Dolly the clone turned out to be one of a kind
WHEN Dolly the cloned sheep was born 20 years ago on July 5, many hailed mankind’s new-found mastery over DNA as a harbinger of medical miracles such as lab-grown transplant organs.
Others trembled at the portent of a “Brave New World” of identical humans farmed for spare parts or as cannon fodder.
As it turns out, neither came to pass.
Human cloning — complicated, risky and ethically contentious — has largely been replaced as the holy grail of regenerative medicine by other technologies, say experts.
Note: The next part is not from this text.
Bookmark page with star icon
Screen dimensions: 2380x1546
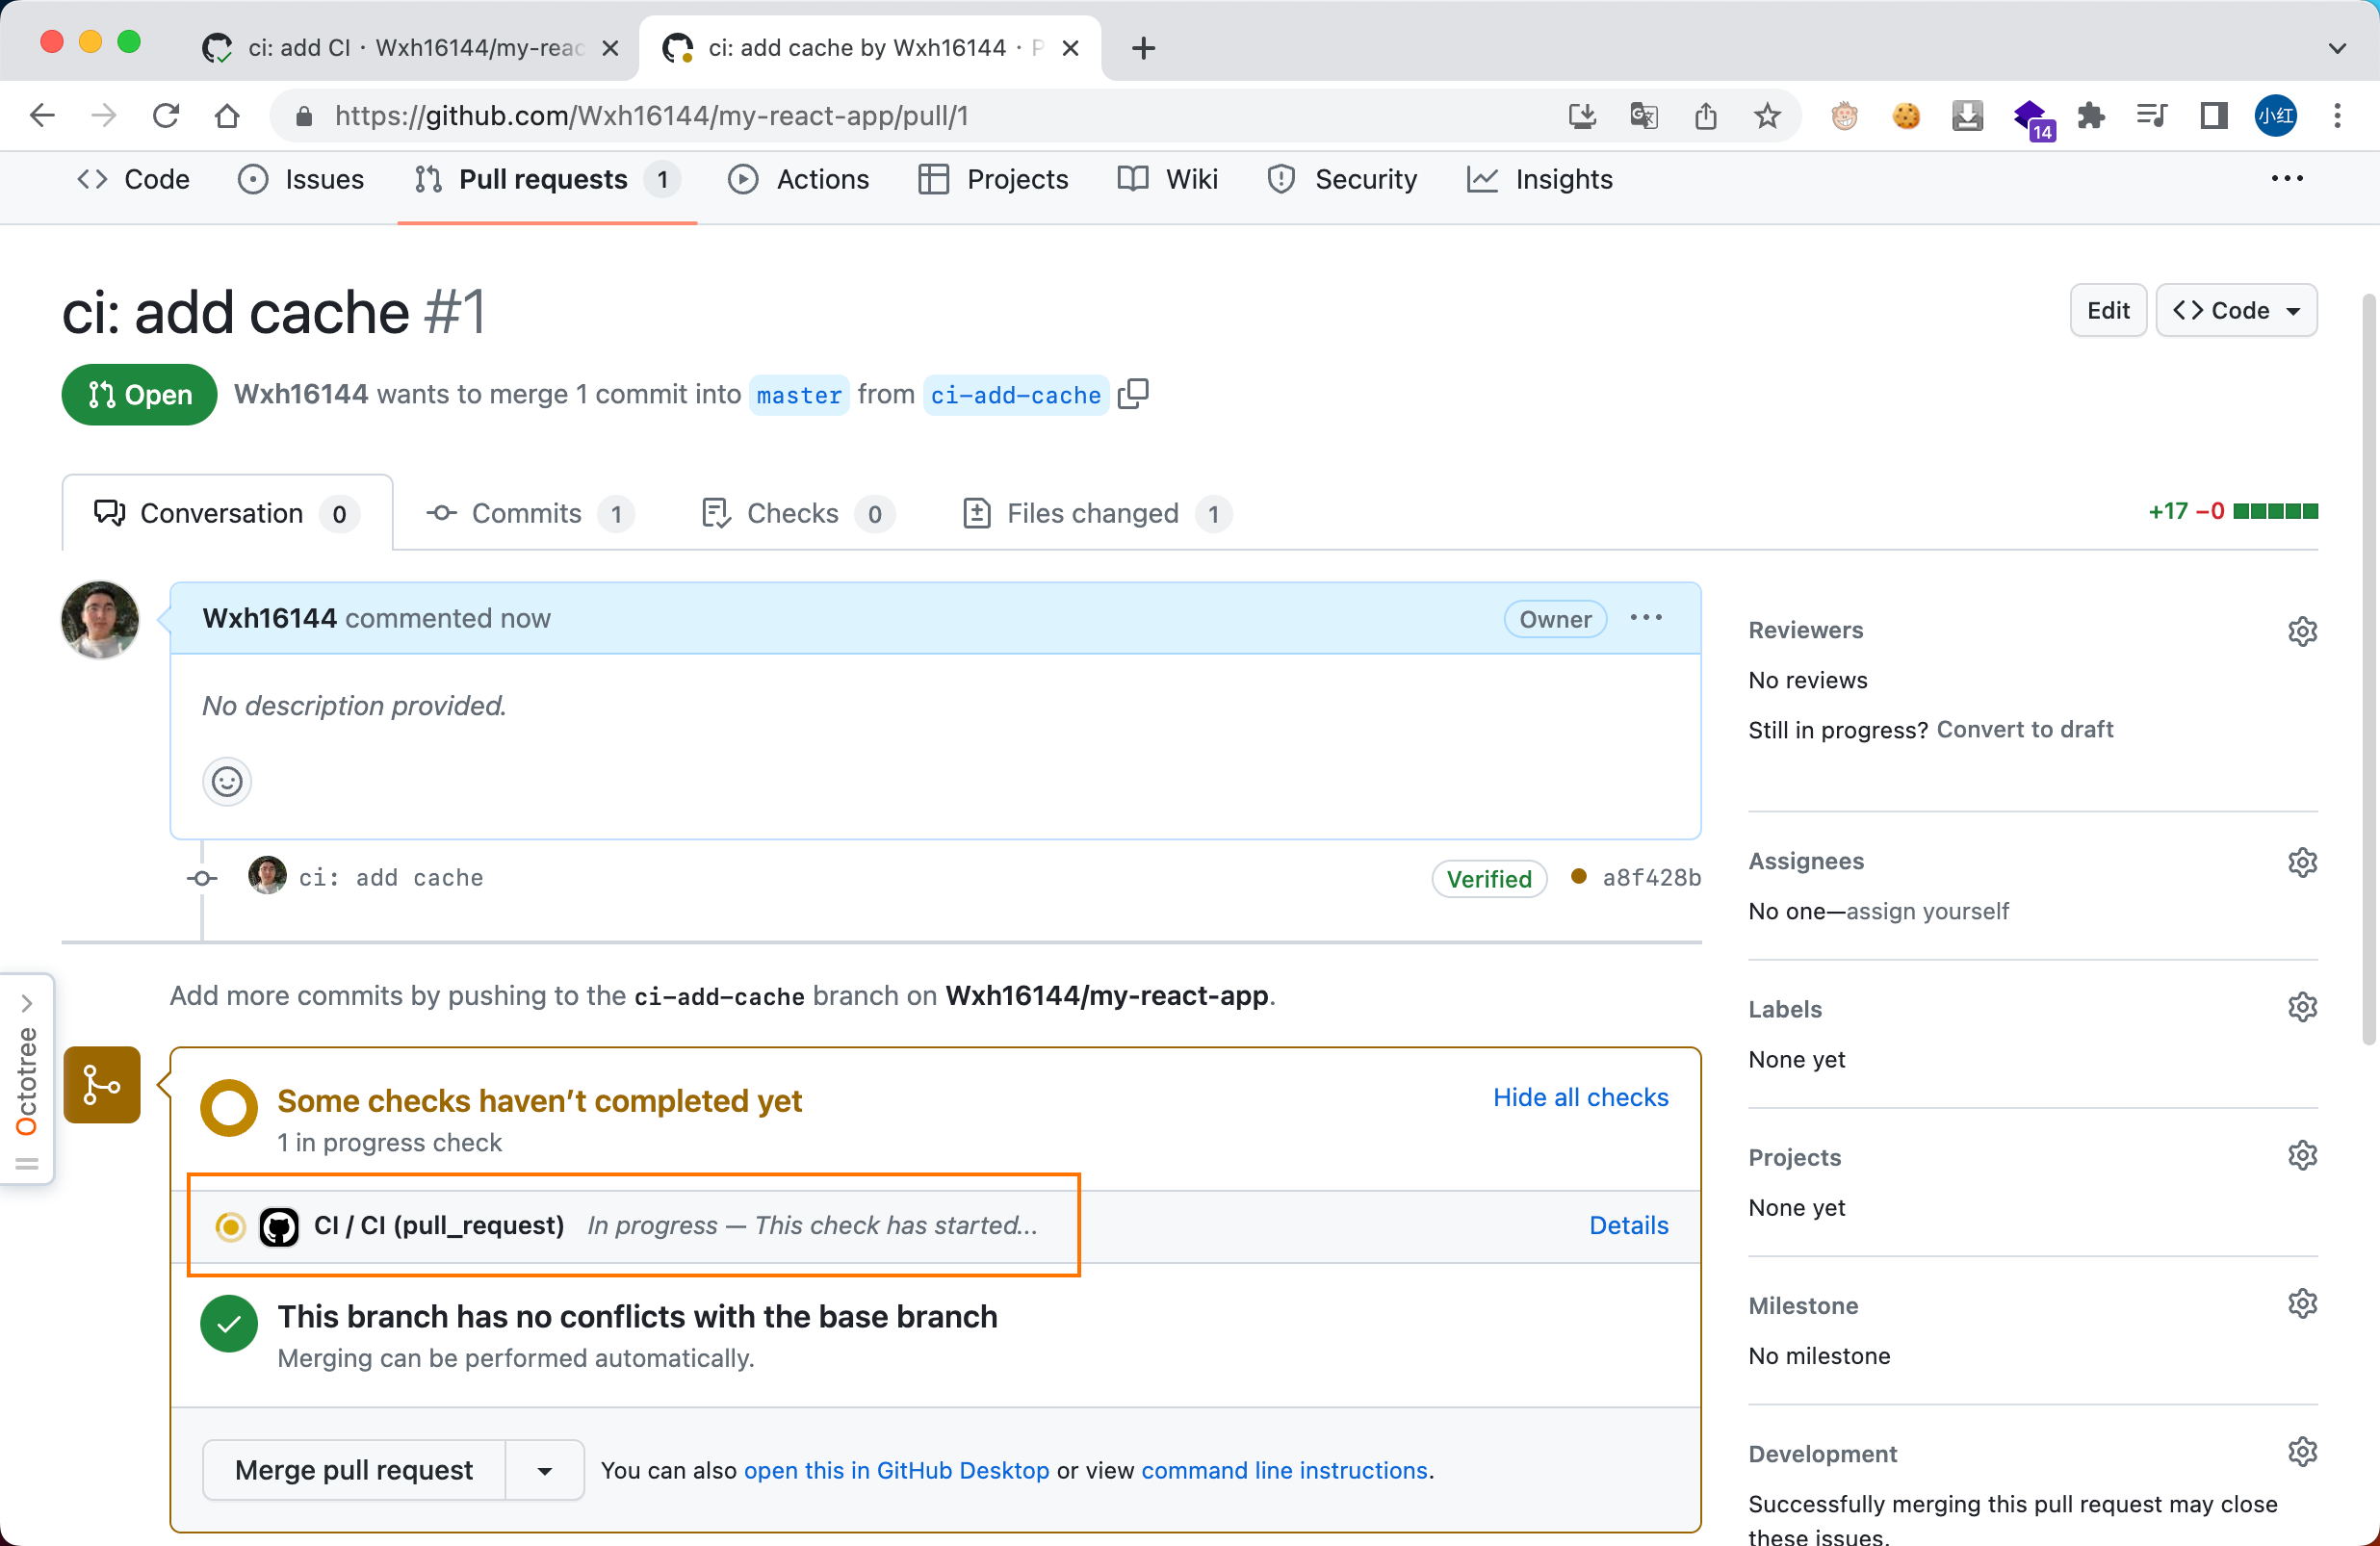point(1767,116)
“It has not lived (up) to the hype,” said Rosario Isasi of the University of Miami’s Institute for Bioethics and Health Policy.
“It was like a eureka moment: that we will finally be able to understand more (about) the mechanisms of disease, be able to maybe use it as a treatment for infertility,” she said. “But that has not happened.”
Arguably the world’s most famous sheep, Dolly was the first mammal cloned using a technique called somatic-cell nuclear transfer (SCNT).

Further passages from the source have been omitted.